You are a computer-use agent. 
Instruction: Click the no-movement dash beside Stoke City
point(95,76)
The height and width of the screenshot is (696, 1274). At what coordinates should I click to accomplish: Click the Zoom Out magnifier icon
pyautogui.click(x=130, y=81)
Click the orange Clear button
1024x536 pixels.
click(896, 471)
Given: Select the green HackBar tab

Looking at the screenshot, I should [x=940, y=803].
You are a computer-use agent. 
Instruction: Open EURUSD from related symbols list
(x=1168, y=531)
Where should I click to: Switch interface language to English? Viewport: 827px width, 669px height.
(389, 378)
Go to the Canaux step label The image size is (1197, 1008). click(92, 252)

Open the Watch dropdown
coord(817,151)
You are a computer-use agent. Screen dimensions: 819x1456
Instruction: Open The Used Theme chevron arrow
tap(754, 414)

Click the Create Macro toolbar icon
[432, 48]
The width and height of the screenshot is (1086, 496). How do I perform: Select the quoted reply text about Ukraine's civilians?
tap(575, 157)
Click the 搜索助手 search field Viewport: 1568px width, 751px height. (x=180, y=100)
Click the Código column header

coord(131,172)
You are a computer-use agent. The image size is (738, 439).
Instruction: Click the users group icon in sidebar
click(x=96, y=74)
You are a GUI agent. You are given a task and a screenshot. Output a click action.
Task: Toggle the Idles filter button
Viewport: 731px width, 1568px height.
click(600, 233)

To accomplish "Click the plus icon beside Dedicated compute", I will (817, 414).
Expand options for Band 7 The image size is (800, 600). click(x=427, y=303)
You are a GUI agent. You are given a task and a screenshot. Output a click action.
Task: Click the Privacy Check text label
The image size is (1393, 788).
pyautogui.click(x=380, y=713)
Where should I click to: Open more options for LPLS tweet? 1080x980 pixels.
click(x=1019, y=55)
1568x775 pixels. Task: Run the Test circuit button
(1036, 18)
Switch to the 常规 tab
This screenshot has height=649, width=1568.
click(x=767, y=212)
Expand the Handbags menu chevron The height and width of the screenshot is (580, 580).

┄┄┄┄┄┄┄┄┄┄┄┄┄┄┄┄┄┄┄┄

Only one stretch of the data above is needed. Restate it word for word, from the line containing "Instruction: Open EURUSD" through the line containing "You are a computer-use agent. The", both ends included.

• SOLUTION FOR THIS PROBLEM
Instruction: Open EURUSD from related symbols list
(x=1168, y=531)
Where should I click to: Switch interface language to English? Viewport: 827px width, 669px height.
(389, 378)
Go to the Canaux step label The image size is (1197, 1008). click(92, 252)

Open the Watch dropdown
coord(817,151)
You are a computer-use agent. Screen dimensions: 819x1456
Instruction: Open The Used Theme chevron arrow
tap(754, 414)

Click the Create Macro toolbar icon
[432, 48]
The width and height of the screenshot is (1086, 496). How do I perform: Select the quoted reply text about Ukraine's civilians?
tap(575, 157)
Click the 搜索助手 search field Viewport: 1568px width, 751px height. (x=180, y=100)
Click the Código column header

coord(131,172)
You are a computer-use agent. The image size is (738, 439).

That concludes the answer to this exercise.